[YOUR INSTRUCTIONS] Please copy, word for word, the line holding "The image size" and each line that follows it through the end of the entries, omitting any pictures.
AVAILABLE DATA Block Start
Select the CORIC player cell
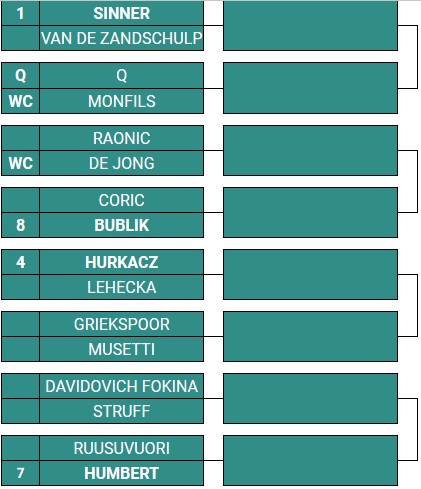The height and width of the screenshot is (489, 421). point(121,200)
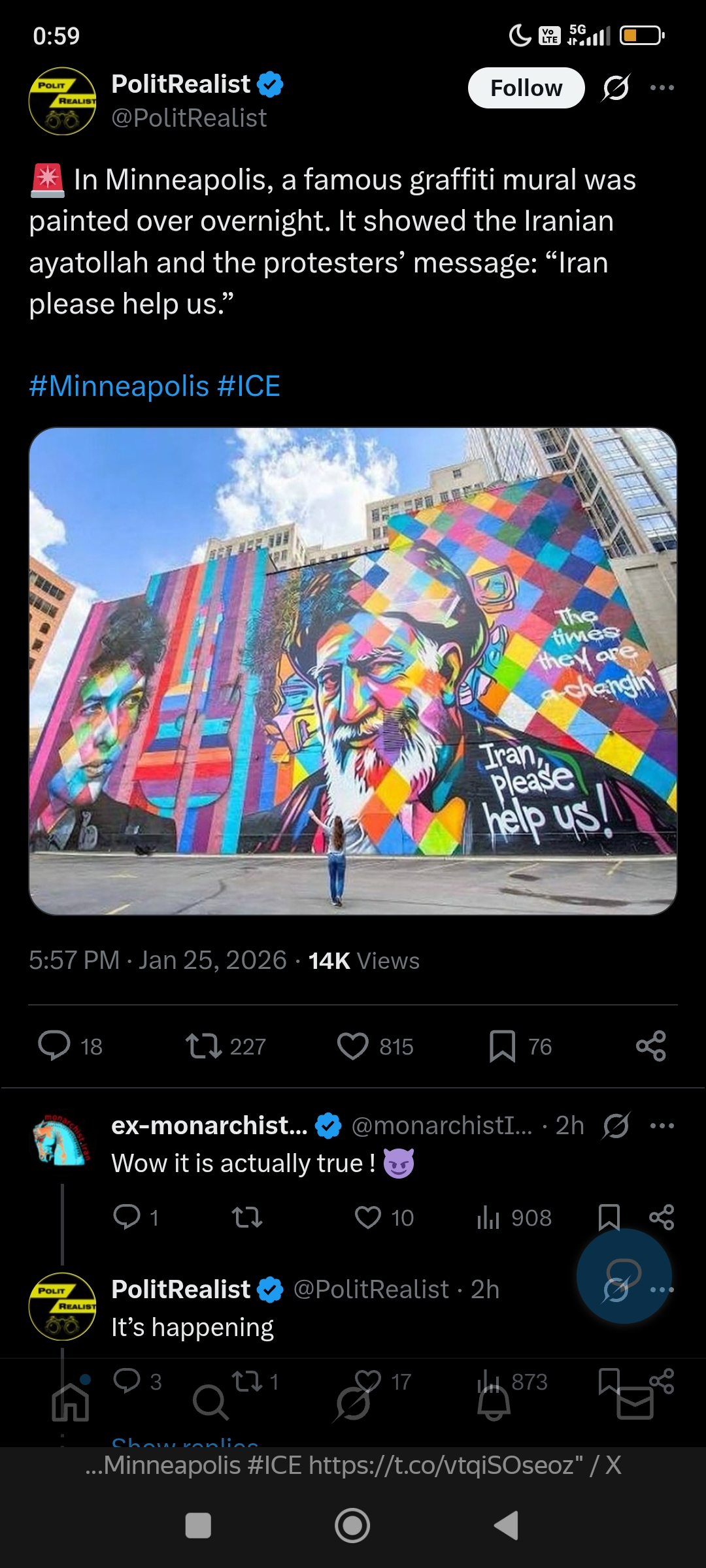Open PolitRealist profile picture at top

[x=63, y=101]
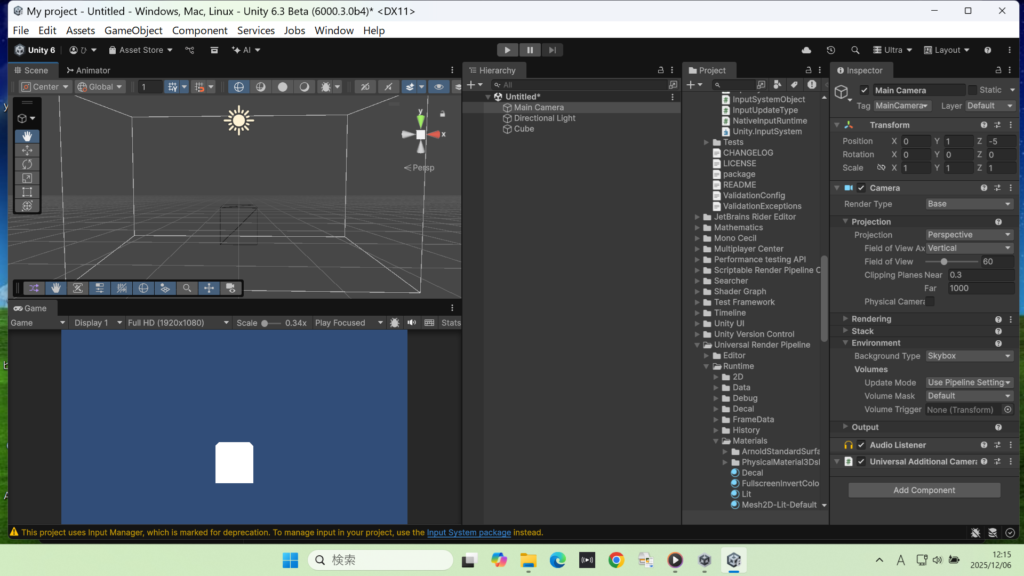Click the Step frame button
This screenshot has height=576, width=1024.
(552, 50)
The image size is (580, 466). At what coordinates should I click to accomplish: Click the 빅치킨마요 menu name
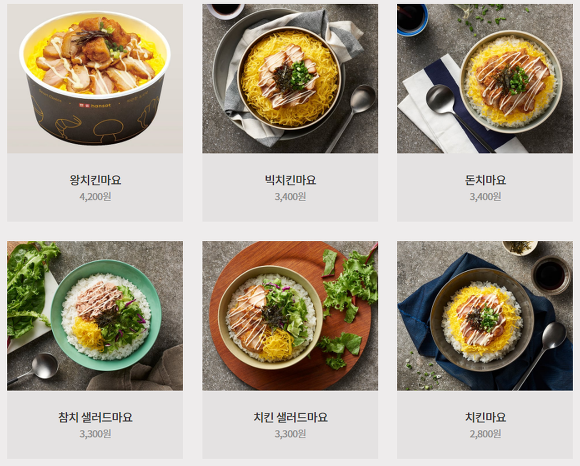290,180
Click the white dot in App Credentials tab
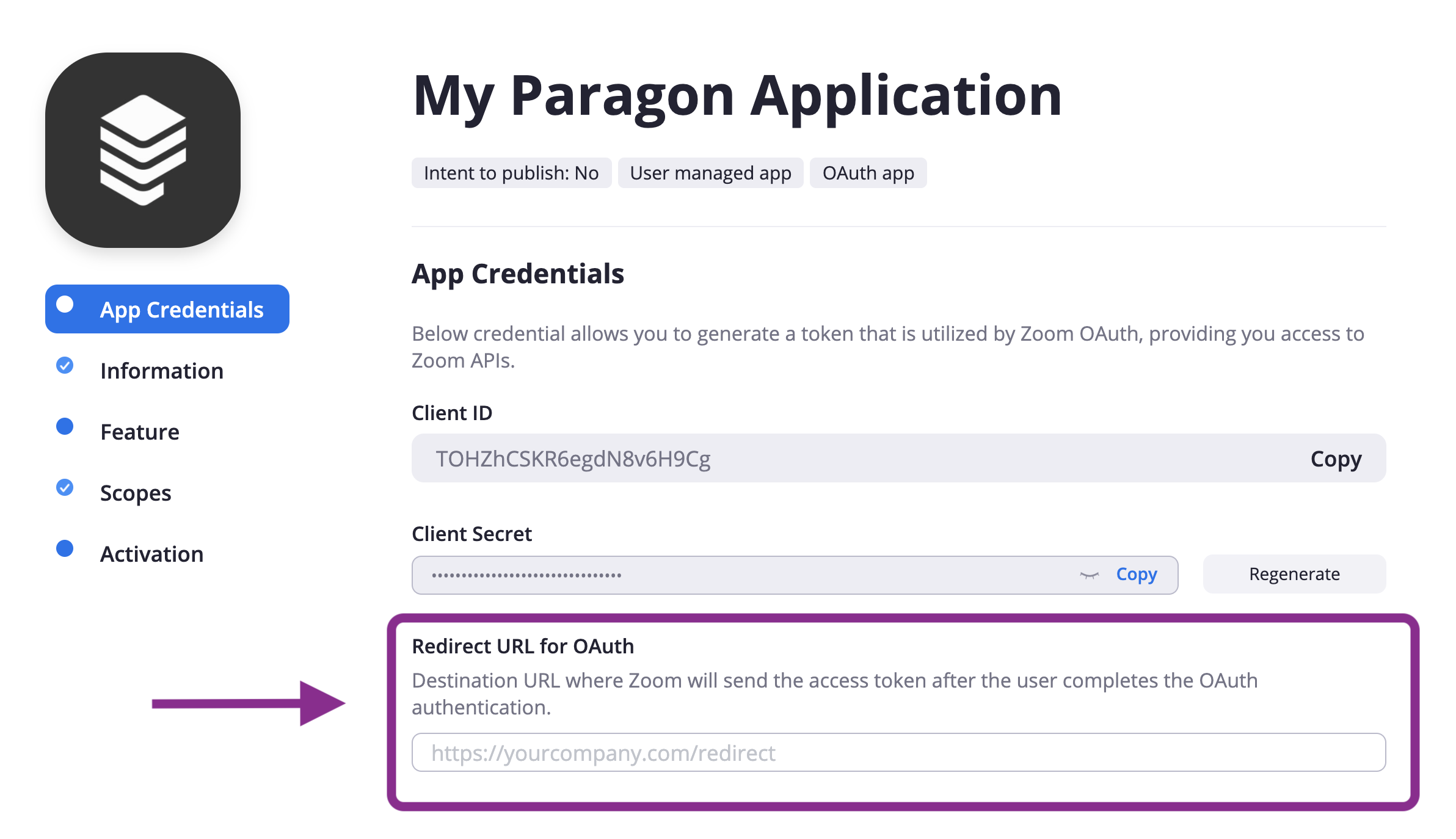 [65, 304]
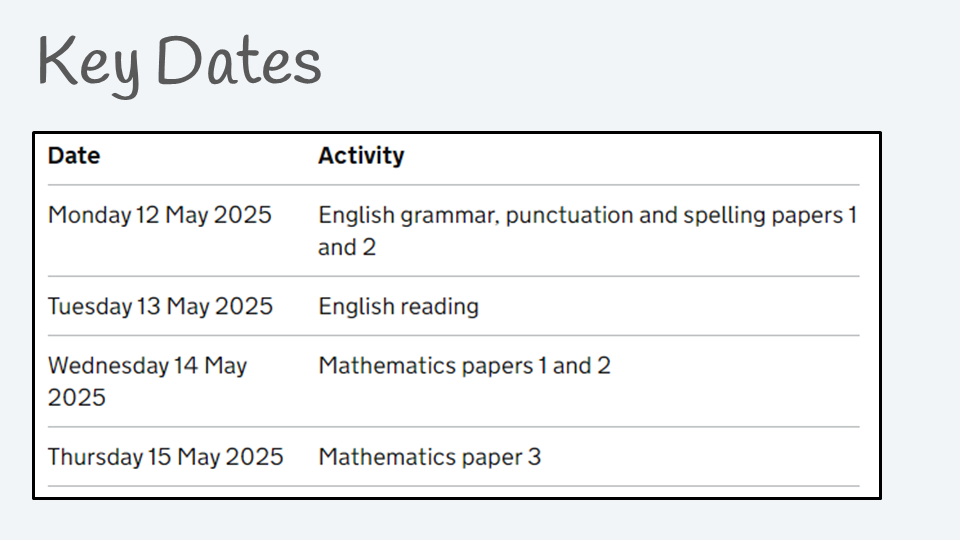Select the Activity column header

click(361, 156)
AVAILABLE DATA Block End
[EXERCISE SOLUTION]
The image size is (580, 466). At what coordinates should I click to accomplish: Click the 빅치킨마요 menu name
290,180
Click the white dot in App Credentials tab
 [65, 304]
Select the Activity column header

click(361, 156)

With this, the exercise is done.